Roy pensó que ya cambiaría. No bruscamente sino gradualmente. La vida le robaría la inocencia poco a poco igual que una lechuza roba pajarillos hasta que el nido se queda vacío y pavoroso en su soledad.
– Parece que aquí es el sitio, compañero -dijo Dugan poniéndose el gorro y abriendo la portezuela antes de que el coche se hubiera detenido.
– Espera a que me detenga, Dugan -dijo Roy -. No quiero que te rompas una pierna. No es más que una llamada de informe.
– Perdón -dijo Dugan sonriendo y ruborizándose.

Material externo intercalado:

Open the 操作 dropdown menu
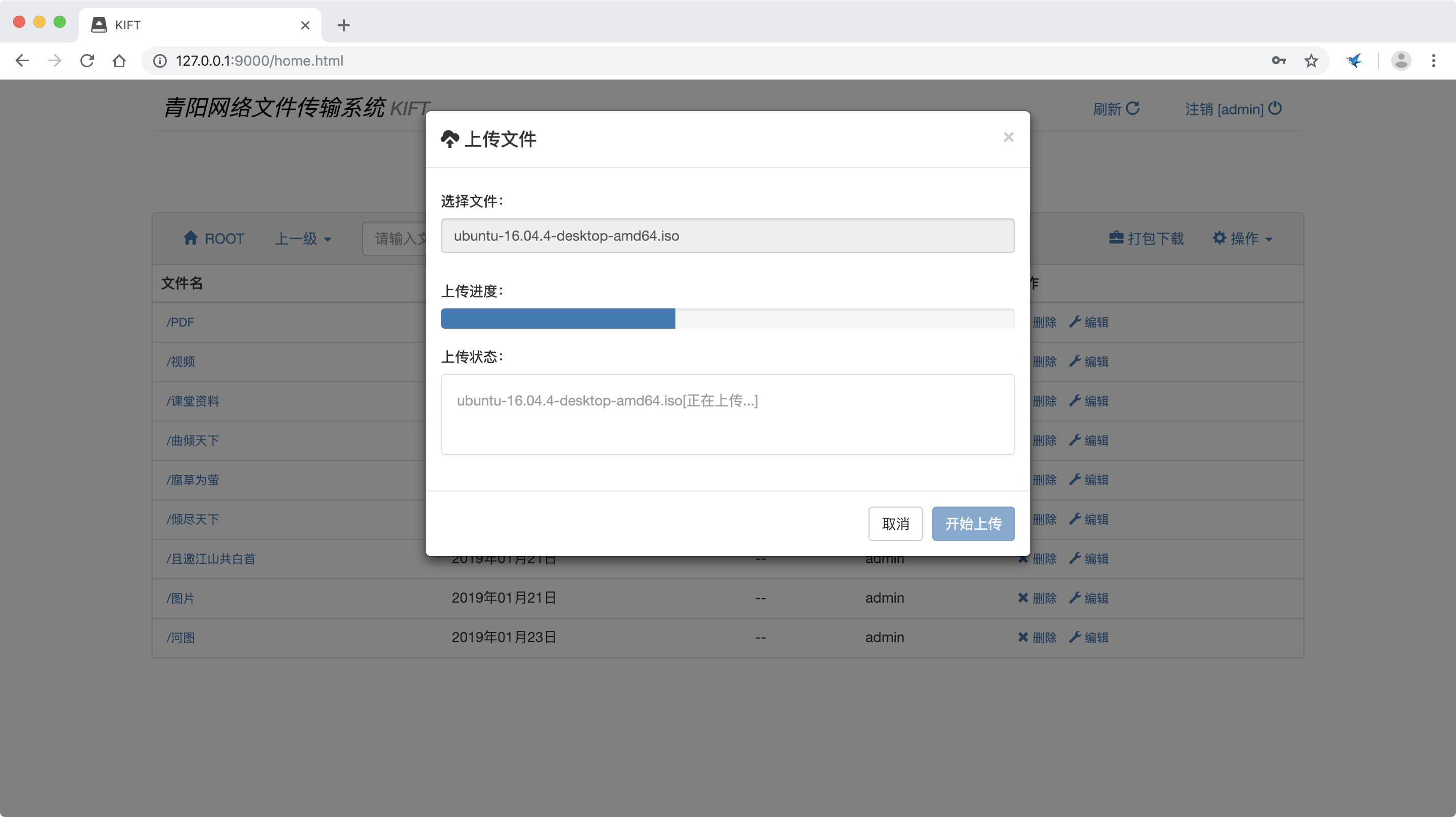Viewport: 1456px width, 817px height. tap(1243, 238)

Era un piso de los de arriba situado en la parte posterior de la casa. Dugan llamó suavemente a la puerta con el mango de la linterna tal como Roy tenía por costumbre hacer y tal como probablemente él le habría visto hacer. Roy observó también que Dugan se había cambiado a su marca de cigarrillos y que se había comprado una linterna grande de tres pares igual que la de Roy a pesar de que la de cinco pares se la había comprado hacía muy pocas semanas. Siempre quise un hijo, pensó Roy amargamente, mientras observaba a Dugan llamar a la puerta y hacerse prudentemente a un lado tal como Roy le había enseñado a hacer en todas circunstancias, aunque la llamada fuera simplemente de rutina. Y mantenía siempre la mano derecha libre, llevando el cuaderno de informes y la linterna en la izquierda. No se quitaba el gorro cuando entraban en una casa hasta estar absolutamente seguros de lo que se trataba y sólo entonces se sentaban, se quitaban el gorro y se relajaban. Pero Roy ya no se relajaba, aunque quisiera relajarse, aunque se concentrara en la relajación porque le era necesaria para que sanara su estómago. Ahora no podía permitirse el lujo de una úlcera, jamás se lo podría permitir. Deseaba tanto poder tranquilizarse. Pero ahora Dorothy le estaba acosando para que permitiera que su nuevo y gordo marido de mediana edad adoptara a Becky. Él le había contestado que antes les mataría a los dos y Dorothy había intentado llegar a él a través de la madre de Roy en quien siempre había tenido una intercesora. Y él pensaba en Becky y en cómo decía "papá" y en lo increíblemente bonita y dorada que era. La puerta del apartamento la abrió una chica que no era ni bonita ni dorada pero Roy pensó inmediatamente que era atractiva. No tenía la piel muy oscura si bien a él se le antojaba demasiado oscura; sus ojos eran de un castaño claro con manchas negras que le recordaron las motitas que se observaban en los ojos de su hija. Roy supuso que debía tener su misma edad o quizá fuera mayor y pensó que el peinado natural africano resultaba bonito en las mujeres negras, aunque no le agradaba en los hombres. Por lo menos no llevaba collares de hueso o pendientes de hierro u otros adornos falsamente africanos. Sólo el peinado. Eso estaba bien, pensó él. Era natural.